# Exercise goal
Output the data below exactly, down to the last character.

# Extracted material
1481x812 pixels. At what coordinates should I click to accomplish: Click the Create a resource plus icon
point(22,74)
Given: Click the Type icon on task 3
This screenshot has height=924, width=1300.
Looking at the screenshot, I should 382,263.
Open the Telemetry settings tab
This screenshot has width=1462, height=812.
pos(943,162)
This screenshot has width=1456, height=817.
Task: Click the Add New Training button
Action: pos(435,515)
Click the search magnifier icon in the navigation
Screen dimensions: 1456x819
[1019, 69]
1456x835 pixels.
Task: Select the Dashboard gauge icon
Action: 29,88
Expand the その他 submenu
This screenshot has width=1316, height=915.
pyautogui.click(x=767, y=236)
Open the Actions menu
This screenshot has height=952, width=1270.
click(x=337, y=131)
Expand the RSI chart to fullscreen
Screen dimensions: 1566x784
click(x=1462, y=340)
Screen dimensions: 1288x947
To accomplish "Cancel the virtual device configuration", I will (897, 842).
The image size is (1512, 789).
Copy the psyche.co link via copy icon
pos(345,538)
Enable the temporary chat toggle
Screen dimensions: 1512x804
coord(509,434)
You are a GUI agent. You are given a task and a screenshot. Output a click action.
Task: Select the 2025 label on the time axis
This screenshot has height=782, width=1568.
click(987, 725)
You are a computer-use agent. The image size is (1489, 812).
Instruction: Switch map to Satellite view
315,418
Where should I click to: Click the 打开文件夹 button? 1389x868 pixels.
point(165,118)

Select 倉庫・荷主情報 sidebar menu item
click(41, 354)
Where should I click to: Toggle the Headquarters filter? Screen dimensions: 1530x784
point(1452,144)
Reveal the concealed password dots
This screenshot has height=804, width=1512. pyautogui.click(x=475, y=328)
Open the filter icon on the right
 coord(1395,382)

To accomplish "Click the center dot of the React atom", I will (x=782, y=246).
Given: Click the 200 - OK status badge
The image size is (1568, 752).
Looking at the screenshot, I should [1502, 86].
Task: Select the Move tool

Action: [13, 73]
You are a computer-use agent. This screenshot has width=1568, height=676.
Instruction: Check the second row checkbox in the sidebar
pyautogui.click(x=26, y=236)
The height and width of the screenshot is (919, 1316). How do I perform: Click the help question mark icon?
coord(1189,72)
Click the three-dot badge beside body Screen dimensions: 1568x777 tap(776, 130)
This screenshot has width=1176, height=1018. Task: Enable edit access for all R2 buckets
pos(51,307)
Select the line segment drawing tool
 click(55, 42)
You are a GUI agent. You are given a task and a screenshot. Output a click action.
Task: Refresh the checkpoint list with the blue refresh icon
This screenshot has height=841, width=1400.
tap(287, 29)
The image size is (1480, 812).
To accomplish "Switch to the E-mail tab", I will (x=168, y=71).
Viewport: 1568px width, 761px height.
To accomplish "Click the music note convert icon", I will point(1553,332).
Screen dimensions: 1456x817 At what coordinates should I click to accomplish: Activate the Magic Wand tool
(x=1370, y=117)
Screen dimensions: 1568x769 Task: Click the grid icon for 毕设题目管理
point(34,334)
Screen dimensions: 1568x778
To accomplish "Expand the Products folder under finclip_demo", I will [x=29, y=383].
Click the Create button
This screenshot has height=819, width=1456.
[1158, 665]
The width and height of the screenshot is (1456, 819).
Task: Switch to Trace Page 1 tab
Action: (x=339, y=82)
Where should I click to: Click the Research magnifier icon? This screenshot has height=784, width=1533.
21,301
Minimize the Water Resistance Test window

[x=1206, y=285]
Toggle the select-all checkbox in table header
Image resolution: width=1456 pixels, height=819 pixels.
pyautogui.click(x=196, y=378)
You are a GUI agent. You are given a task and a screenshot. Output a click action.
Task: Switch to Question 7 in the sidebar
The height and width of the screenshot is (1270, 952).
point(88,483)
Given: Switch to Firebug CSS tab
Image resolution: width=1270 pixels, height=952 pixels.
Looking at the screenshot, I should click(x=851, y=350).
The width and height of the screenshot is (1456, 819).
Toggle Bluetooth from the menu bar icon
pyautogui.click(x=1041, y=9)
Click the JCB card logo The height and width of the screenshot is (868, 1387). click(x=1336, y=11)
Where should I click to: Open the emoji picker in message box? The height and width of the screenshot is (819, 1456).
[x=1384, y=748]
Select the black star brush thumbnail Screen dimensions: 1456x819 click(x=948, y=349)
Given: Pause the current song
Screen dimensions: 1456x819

# Your solution
1481x812 pixels. At what coordinates should I click to accomplish: Click the Create a resource plus icon
point(22,74)
Given: Click the Type icon on task 3
This screenshot has height=924, width=1300.
Looking at the screenshot, I should 382,263.
Open the Telemetry settings tab
This screenshot has width=1462, height=812.
pos(943,162)
This screenshot has width=1456, height=817.
Task: Click the Add New Training button
Action: pos(435,515)
Click the search magnifier icon in the navigation
Screen dimensions: 1456x819
[1019, 69]
1456x835 pixels.
Task: Select the Dashboard gauge icon
Action: 29,88
Expand the その他 submenu
This screenshot has width=1316, height=915.
pyautogui.click(x=767, y=236)
Open the Actions menu
This screenshot has height=952, width=1270.
click(x=337, y=131)
Expand the RSI chart to fullscreen
Screen dimensions: 1566x784
click(x=1462, y=340)
Screen dimensions: 1288x947
To accomplish "Cancel the virtual device configuration", I will (897, 842).
The image size is (1512, 789).
Copy the psyche.co link via copy icon
pos(345,538)
Enable the temporary chat toggle
Screen dimensions: 1512x804
coord(509,434)
You are a GUI agent. You are given a task and a screenshot. Output a click action.
Task: Select the 2025 label on the time axis
This screenshot has height=782, width=1568.
click(987, 725)
You are a computer-use agent. The image size is (1489, 812).
Instruction: Switch map to Satellite view
315,418
Where should I click to: Click the 打开文件夹 button? 1389x868 pixels.
point(165,118)

Select 倉庫・荷主情報 sidebar menu item
click(41, 354)
Where should I click to: Toggle the Headquarters filter? Screen dimensions: 1530x784
point(1452,144)
Reveal the concealed password dots
This screenshot has height=804, width=1512. pyautogui.click(x=475, y=328)
Open the filter icon on the right
 coord(1395,382)

To accomplish "Click the center dot of the React atom", I will (x=782, y=246).
Given: Click the 200 - OK status badge
The image size is (1568, 752).
Looking at the screenshot, I should [1502, 86].
Task: Select the Move tool

Action: [13, 73]
You are a computer-use agent. This screenshot has width=1568, height=676.
Instruction: Check the second row checkbox in the sidebar
pyautogui.click(x=26, y=236)
The height and width of the screenshot is (919, 1316). How do I perform: Click the help question mark icon?
coord(1189,72)
Click the three-dot badge beside body Screen dimensions: 1568x777 tap(776, 130)
This screenshot has width=1176, height=1018. Task: Enable edit access for all R2 buckets
pos(51,307)
Select the line segment drawing tool
 click(55, 42)
You are a GUI agent. You are given a task and a screenshot. Output a click action.
Task: Refresh the checkpoint list with the blue refresh icon
This screenshot has height=841, width=1400.
tap(287, 29)
The image size is (1480, 812).
To accomplish "Switch to the E-mail tab", I will (x=168, y=71).
Viewport: 1568px width, 761px height.
To accomplish "Click the music note convert icon", I will point(1553,332).
Screen dimensions: 1456x817 At what coordinates should I click to accomplish: Activate the Magic Wand tool
(x=1370, y=117)
Screen dimensions: 1568x769 Task: Click the grid icon for 毕设题目管理
point(34,334)
Screen dimensions: 1568x778
To accomplish "Expand the Products folder under finclip_demo", I will [x=29, y=383].
Click the Create button
This screenshot has height=819, width=1456.
[1158, 665]
The width and height of the screenshot is (1456, 819).
Task: Switch to Trace Page 1 tab
Action: (x=339, y=82)
Where should I click to: Click the Research magnifier icon? This screenshot has height=784, width=1533.
21,301
Minimize the Water Resistance Test window

[x=1206, y=285]
Toggle the select-all checkbox in table header
Image resolution: width=1456 pixels, height=819 pixels.
pyautogui.click(x=196, y=378)
You are a GUI agent. You are given a task and a screenshot. Output a click action.
Task: Switch to Question 7 in the sidebar
The height and width of the screenshot is (1270, 952).
point(88,483)
Given: Switch to Firebug CSS tab
Image resolution: width=1270 pixels, height=952 pixels.
Looking at the screenshot, I should click(x=851, y=350).
The width and height of the screenshot is (1456, 819).
Toggle Bluetooth from the menu bar icon
pyautogui.click(x=1041, y=9)
Click the JCB card logo The height and width of the screenshot is (868, 1387). click(x=1336, y=11)
Where should I click to: Open the emoji picker in message box? The height and width of the screenshot is (819, 1456).
[x=1384, y=748]
Select the black star brush thumbnail Screen dimensions: 1456x819 click(x=948, y=349)
Given: Pause the current song
Screen dimensions: 1456x819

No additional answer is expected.